E’ da tempo che la Regione considera eccessiva la quota di accantonamento destinata allo Stato. Si tratta delle somme che vengono devolute allo Stato per il risanamento del debito pubblico. In varie occasioni è stato chiesto di abbassare tale quota ma Il governo non ha risposto.

La Giunta della Regione ha deciso autonomamente che  nella manovra finanziaria per il 2019 opererà una riduzione di 285 milioni sulla quota di accantonamenti. Il governatore Francesco Pigliaru fa una scelta unilaterale con un forte impatto politico.

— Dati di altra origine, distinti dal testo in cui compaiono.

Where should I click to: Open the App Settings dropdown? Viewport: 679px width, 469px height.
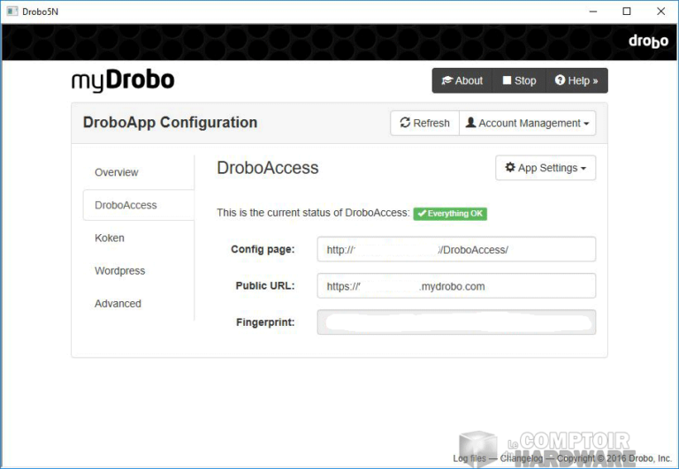[x=545, y=168]
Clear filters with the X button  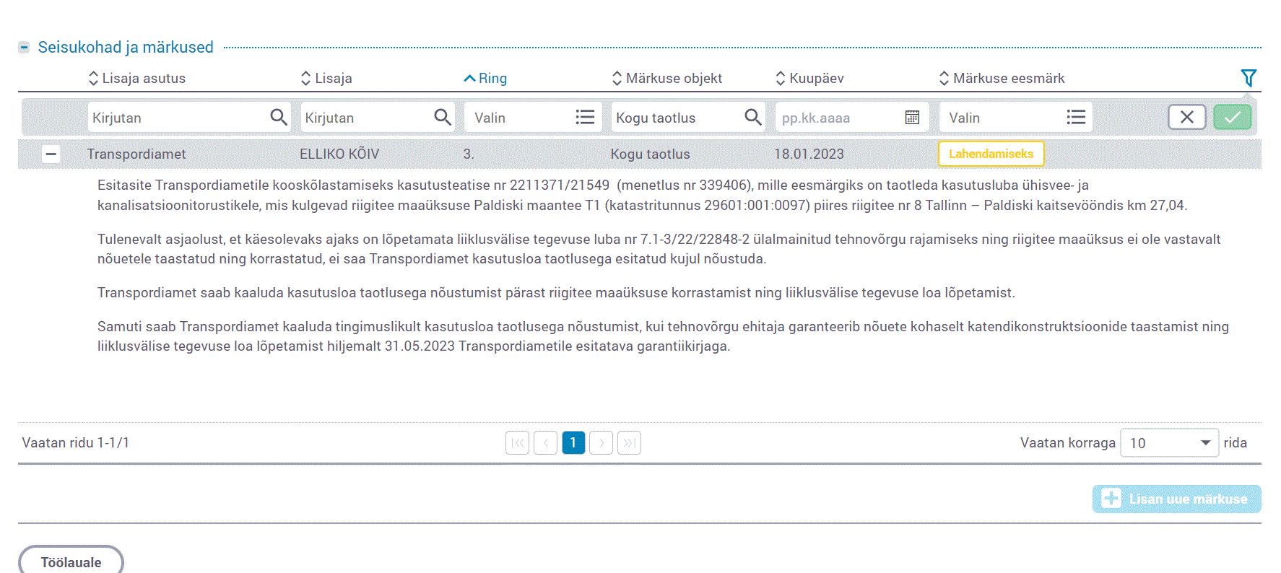(1186, 117)
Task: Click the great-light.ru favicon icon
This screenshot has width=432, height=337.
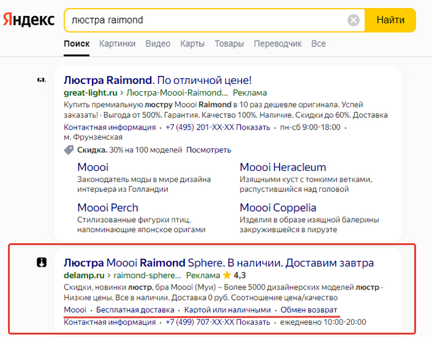Action: pos(41,80)
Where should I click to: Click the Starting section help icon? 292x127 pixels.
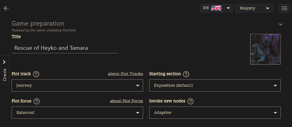coord(186,74)
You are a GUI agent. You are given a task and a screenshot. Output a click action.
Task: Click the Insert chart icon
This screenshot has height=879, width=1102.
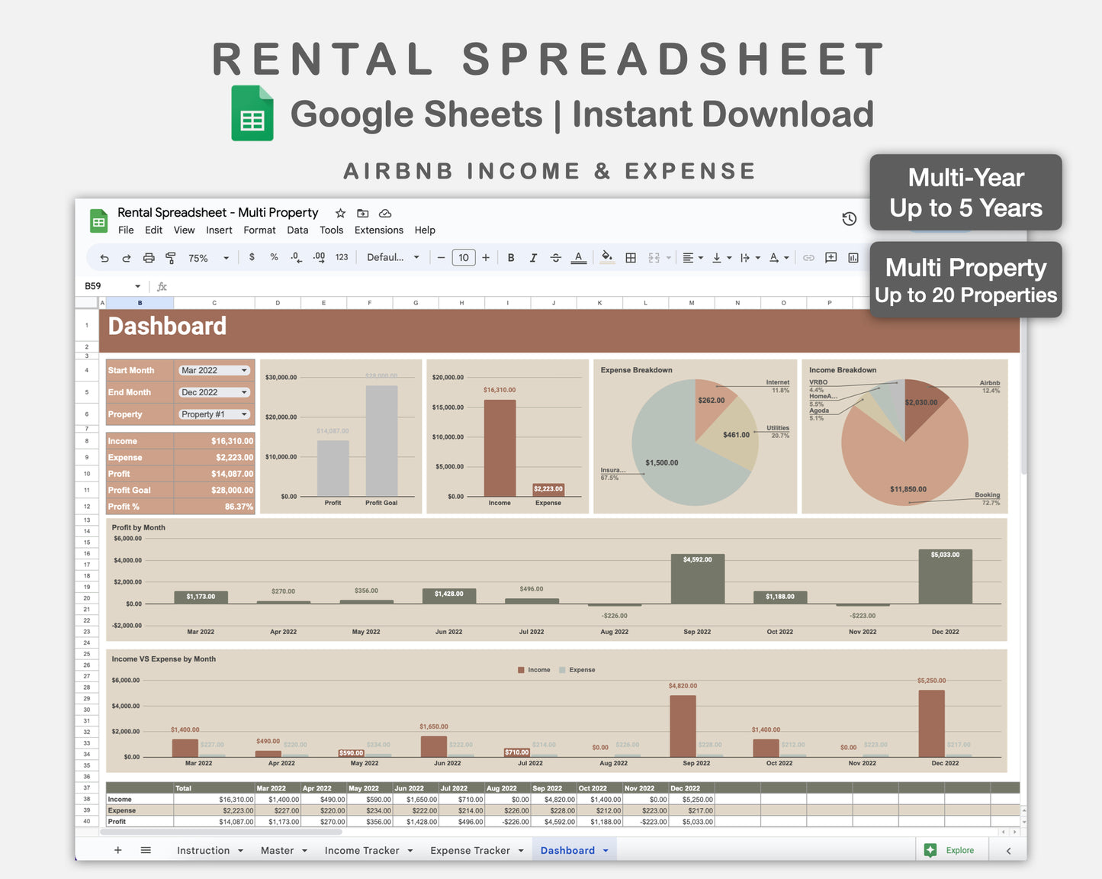pyautogui.click(x=853, y=257)
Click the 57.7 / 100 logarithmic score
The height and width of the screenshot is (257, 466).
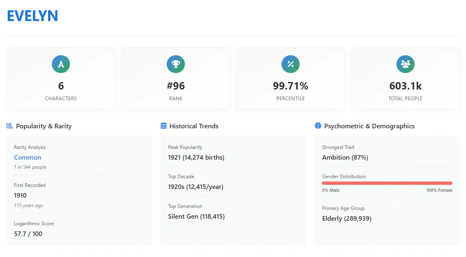point(28,233)
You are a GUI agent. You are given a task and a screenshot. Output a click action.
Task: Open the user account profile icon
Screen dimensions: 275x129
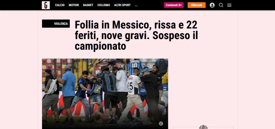212,5
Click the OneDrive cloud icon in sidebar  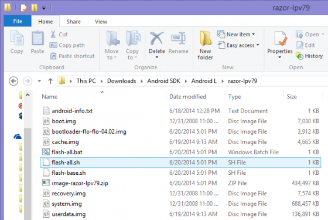pyautogui.click(x=18, y=137)
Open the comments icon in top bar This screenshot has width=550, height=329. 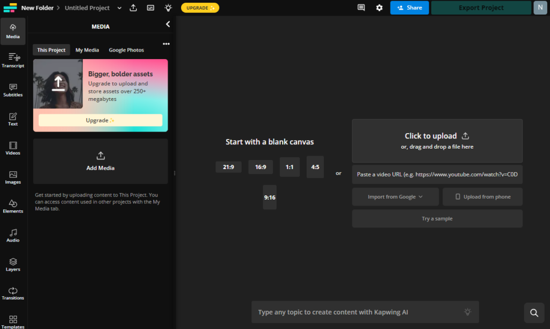[x=361, y=8]
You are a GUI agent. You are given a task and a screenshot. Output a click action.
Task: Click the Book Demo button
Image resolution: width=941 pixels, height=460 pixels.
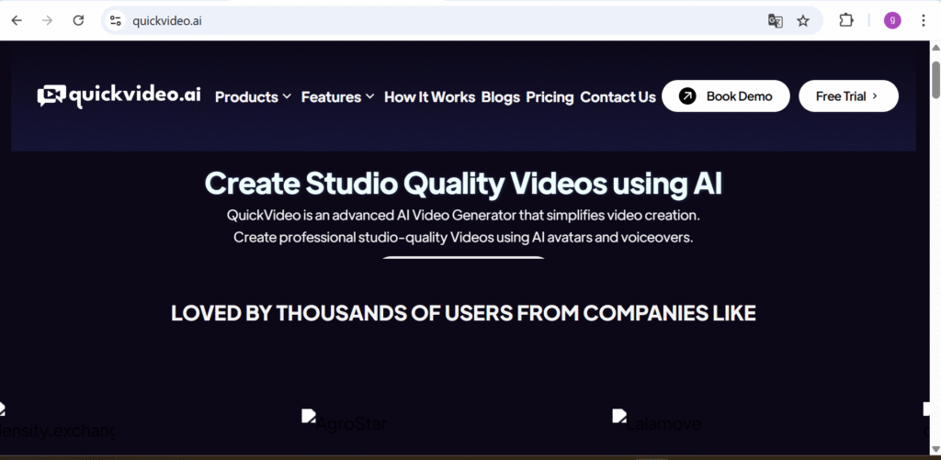(x=725, y=95)
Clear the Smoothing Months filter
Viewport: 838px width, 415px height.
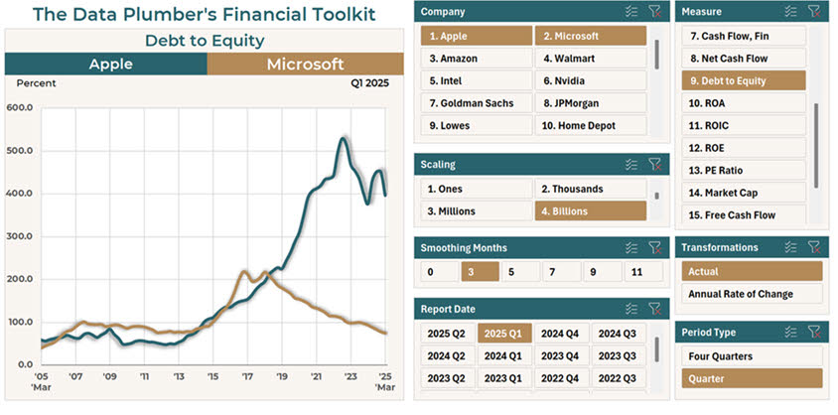(x=654, y=247)
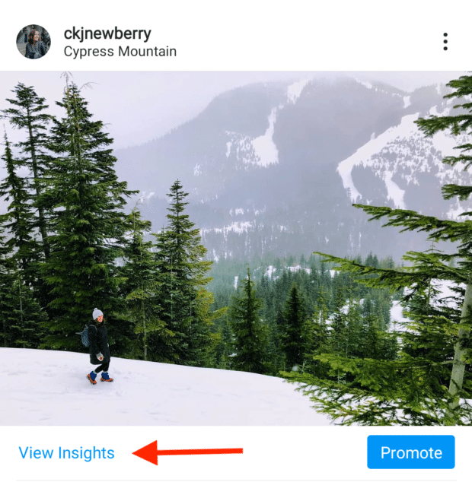The width and height of the screenshot is (472, 482).
Task: Click the red arrow annotation
Action: point(187,452)
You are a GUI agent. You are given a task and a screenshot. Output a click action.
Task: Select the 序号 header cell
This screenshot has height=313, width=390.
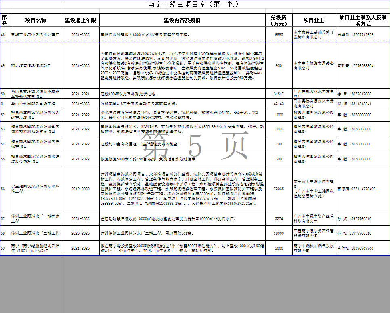tap(4, 20)
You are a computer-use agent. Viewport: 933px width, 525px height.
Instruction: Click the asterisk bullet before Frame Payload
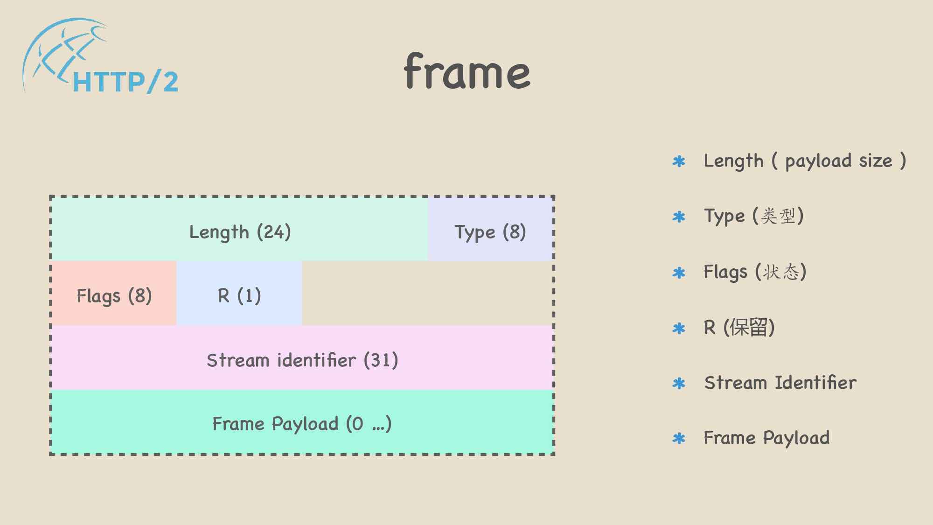pyautogui.click(x=679, y=439)
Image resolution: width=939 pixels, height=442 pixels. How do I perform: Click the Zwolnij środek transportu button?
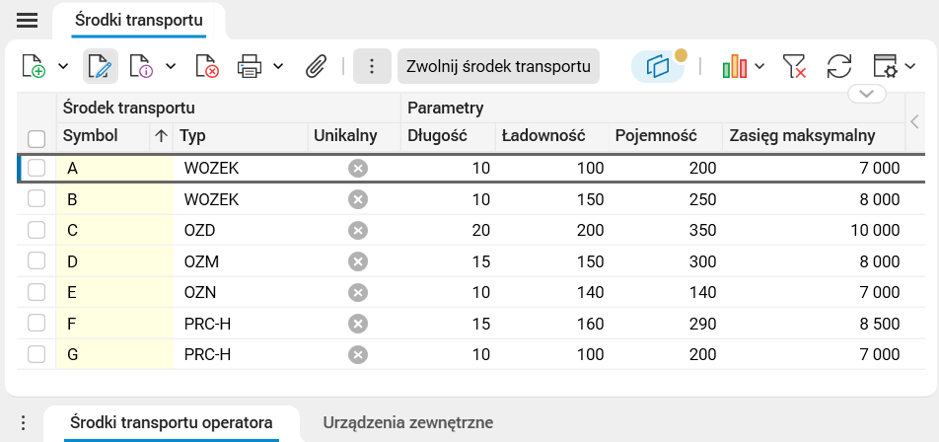point(498,66)
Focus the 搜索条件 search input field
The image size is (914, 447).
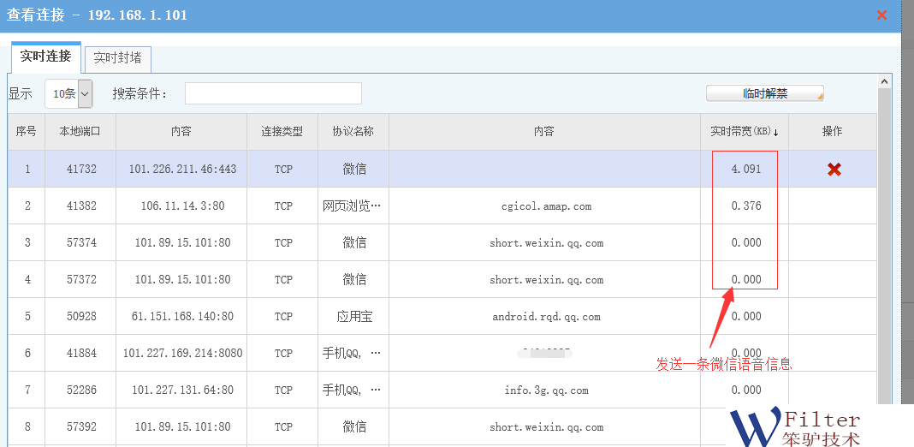273,93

Secondo i calcoli che scaturiscono da questa decisione la Sardegna verserà nel 2019 un contributo di 250 milioni, anziché i 754 che andrebbero versati secondo le regole dello Stato. La decisione attuale non è nuova perché già precedentemente Giunta aveva contestato e quindi non eseguito il versamento di una parte degli accantonamenti, impugnando la legge di stabilità nazionale.

Pigliaru precisa che la decisione non è un atto di ribellione o contestazione nei confronti dell’attuale governo ma un  passo per aprire un tavolo di trattativa. La Sardegna non vuole sottrarsi alla responsabilità di contribuire al risanamento delle casse dello Stato, ma chiede attraverso la Giunta, che vengano concordate regole e scelte condivise. Per il momento quindi la Giunta non pagherà i 285 milioni.

La conseguenza di tale decisione regionale potrebbe portare a un’impugnazione della Finanziaria regionale proprio in base a questa disobbedienza. La Giunta però rimane ferma sulle sue posizioni e si dichiara sicura di poter ricevere l’approvazione, qualora si arrivasse a un contenzioso davanti alla Corte costituzionale.